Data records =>
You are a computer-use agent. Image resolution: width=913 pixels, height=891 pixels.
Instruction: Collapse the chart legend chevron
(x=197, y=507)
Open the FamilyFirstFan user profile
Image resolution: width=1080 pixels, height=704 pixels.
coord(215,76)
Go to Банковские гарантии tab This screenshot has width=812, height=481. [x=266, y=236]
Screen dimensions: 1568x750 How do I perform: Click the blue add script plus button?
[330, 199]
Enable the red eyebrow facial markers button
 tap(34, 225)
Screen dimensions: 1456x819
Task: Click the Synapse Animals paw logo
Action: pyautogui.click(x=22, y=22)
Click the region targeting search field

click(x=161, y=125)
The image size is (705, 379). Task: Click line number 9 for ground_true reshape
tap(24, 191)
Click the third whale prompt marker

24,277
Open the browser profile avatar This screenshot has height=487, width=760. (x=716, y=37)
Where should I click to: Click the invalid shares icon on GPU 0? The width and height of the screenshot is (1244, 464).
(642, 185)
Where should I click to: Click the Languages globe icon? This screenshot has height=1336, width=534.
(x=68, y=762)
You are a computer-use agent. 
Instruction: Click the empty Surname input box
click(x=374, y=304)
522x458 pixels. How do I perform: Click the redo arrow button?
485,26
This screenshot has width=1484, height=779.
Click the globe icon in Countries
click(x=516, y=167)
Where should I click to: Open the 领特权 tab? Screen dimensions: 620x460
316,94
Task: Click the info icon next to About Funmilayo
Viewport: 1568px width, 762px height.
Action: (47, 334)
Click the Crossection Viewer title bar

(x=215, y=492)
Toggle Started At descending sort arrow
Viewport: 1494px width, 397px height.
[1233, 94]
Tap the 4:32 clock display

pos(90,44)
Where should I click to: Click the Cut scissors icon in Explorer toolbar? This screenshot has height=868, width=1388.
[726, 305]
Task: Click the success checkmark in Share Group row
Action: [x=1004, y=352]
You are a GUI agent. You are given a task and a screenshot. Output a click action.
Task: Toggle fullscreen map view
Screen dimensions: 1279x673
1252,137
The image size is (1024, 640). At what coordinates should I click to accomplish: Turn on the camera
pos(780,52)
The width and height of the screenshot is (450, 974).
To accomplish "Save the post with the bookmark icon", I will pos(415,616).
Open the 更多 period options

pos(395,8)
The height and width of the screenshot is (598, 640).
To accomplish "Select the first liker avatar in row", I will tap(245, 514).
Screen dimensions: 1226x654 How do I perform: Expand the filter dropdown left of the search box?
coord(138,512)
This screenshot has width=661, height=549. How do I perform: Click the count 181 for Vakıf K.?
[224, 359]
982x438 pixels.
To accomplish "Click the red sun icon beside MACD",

PROBLEM DETAILS =>
Make a verbatim copy of each record.

SOLUTION FOR THIS PROBLEM =>
You are a computer-use agent. Image resolution: width=913 pixels, height=891 pixels.
Instruction: Collapse the chart legend chevron
(x=197, y=507)
Open the FamilyFirstFan user profile
Image resolution: width=1080 pixels, height=704 pixels.
coord(215,76)
Go to Банковские гарантии tab This screenshot has width=812, height=481. [x=266, y=236]
Screen dimensions: 1568x750 How do I perform: Click the blue add script plus button?
[330, 199]
Enable the red eyebrow facial markers button
 tap(34, 225)
Screen dimensions: 1456x819
Task: Click the Synapse Animals paw logo
Action: pyautogui.click(x=22, y=22)
Click the region targeting search field

click(x=161, y=125)
The image size is (705, 379). Task: Click line number 9 for ground_true reshape
tap(24, 191)
Click the third whale prompt marker

24,277
Open the browser profile avatar This screenshot has height=487, width=760. (x=716, y=37)
Where should I click to: Click the invalid shares icon on GPU 0? The width and height of the screenshot is (1244, 464).
(642, 185)
Where should I click to: Click the Languages globe icon? This screenshot has height=1336, width=534.
(x=68, y=762)
You are a computer-use agent. 
Instruction: Click the empty Surname input box
click(x=374, y=304)
522x458 pixels. How do I perform: Click the redo arrow button?
485,26
This screenshot has width=1484, height=779.
Click the globe icon in Countries
click(x=516, y=167)
Where should I click to: Open the 领特权 tab? Screen dimensions: 620x460
316,94
Task: Click the info icon next to About Funmilayo
Viewport: 1568px width, 762px height.
Action: (47, 334)
Click the Crossection Viewer title bar

(x=215, y=492)
Toggle Started At descending sort arrow
Viewport: 1494px width, 397px height.
[1233, 94]
Tap the 4:32 clock display

pos(90,44)
Where should I click to: Click the Cut scissors icon in Explorer toolbar? This screenshot has height=868, width=1388.
[726, 305]
Task: Click the success checkmark in Share Group row
Action: [x=1004, y=352]
You are a GUI agent. You are given a task and a screenshot. Output a click action.
Task: Toggle fullscreen map view
Screen dimensions: 1279x673
1252,137
The image size is (1024, 640). At what coordinates should I click to accomplish: Turn on the camera
pos(780,52)
The width and height of the screenshot is (450, 974).
To accomplish "Save the post with the bookmark icon", I will pos(415,616).
Open the 更多 period options

pos(395,8)
The height and width of the screenshot is (598, 640).
To accomplish "Select the first liker avatar in row", I will tap(245, 514).
Screen dimensions: 1226x654 How do I perform: Expand the filter dropdown left of the search box?
coord(138,512)
This screenshot has width=661, height=549. How do I perform: Click the count 181 for Vakıf K.?
[224, 359]
982x438 pixels.
To accomplish "Click the red sun icon beside MACD",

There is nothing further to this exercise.